The U.S. Supreme Court will be examining two cases having to do with voting rights, and both of them are from southern states: Moore v. Harper from North Carolina, and Merrill v. Milligan from Alabama. The High Court will begin hearing Merrill v. Milligan on October 4, and both cases, according to Politico’s Zach Montellaro, “could reshape the 2024 election.”
“One lawsuit out of North Carolina could have broad ramifications, with Republicans asking the Supreme Court to revoke the ability of state courts to review election laws under their states’ constitutions,” Montellaro explains in an article published on September 29. “The reading of the Constitution’s Elections Clause that underpins the case — called the ‘independent state legislature’ theory — has gotten buy-in from much of the conservative legal world, and four Supreme Court justices have signaled at least some favorability toward it.”
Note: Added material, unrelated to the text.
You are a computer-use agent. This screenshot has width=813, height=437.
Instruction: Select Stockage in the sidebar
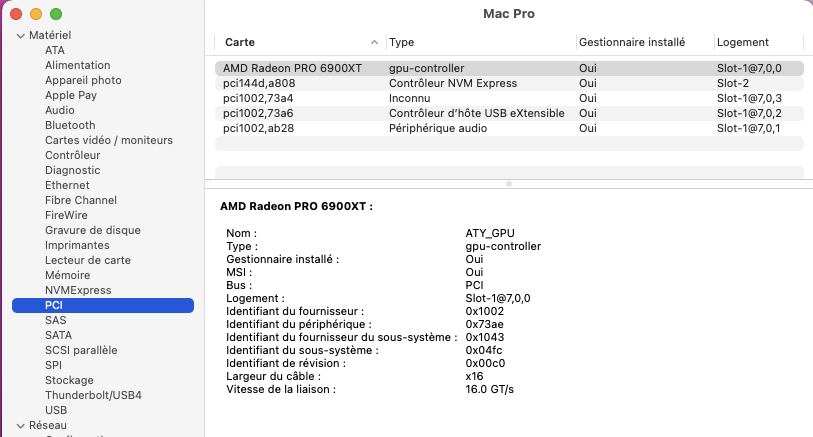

Montellaro continues, “The decision in the case could upend American elections. And another case out of Alabama that will be heard on Tuesday, (October 4) involves a challenge to the state’s congressional map — and whether Black voters’ power was illegally diluted. The result could kick back open congressional redistricting in several states two years after the entire nation went through a redraw.”
The most severe form of the “independent state legislature” theory argues that state legislatures alone should determine how elections are run in a state — not judges, not governors, not state supreme courts.
“Practically, the results of the cases could open the door to even more gerrymandering by legislators around the country,” Montellaro notes, “and they could also give legislatures even more power within their states to determine rules for voting — including how, when and where voters could cast their ballots…. In both cases, Republican litigants are looking to reverse lower court orders — a federal court in Alabama and the state Supreme Court in North Carolina — that threw out political maps drawn by GOP-controlled legislatures.”
Rick Hasen, a University of California, Los Angeles (UCLA) law professor known for his election law expertise, told Politico, “This term has the potential to be a blockbuster term in terms of election law, but it really depends on how far the Court is willing to go.”
Eric Holder, who served as U.S. attorney general under President Barack Obama and now chairs the National Democratic Redistricting Committee, believes that both cases have huge implications for the wellbeing of U.S. democracy.
Holder told Politico, “You cannot look at these cases objectively, without acknowledging the fact that taken together, they could determine whether or not the United States remains as the democracy that we have come to love. I think, unfortunately, we take for granted a democracy that fulfills the promise of one person, one vote.”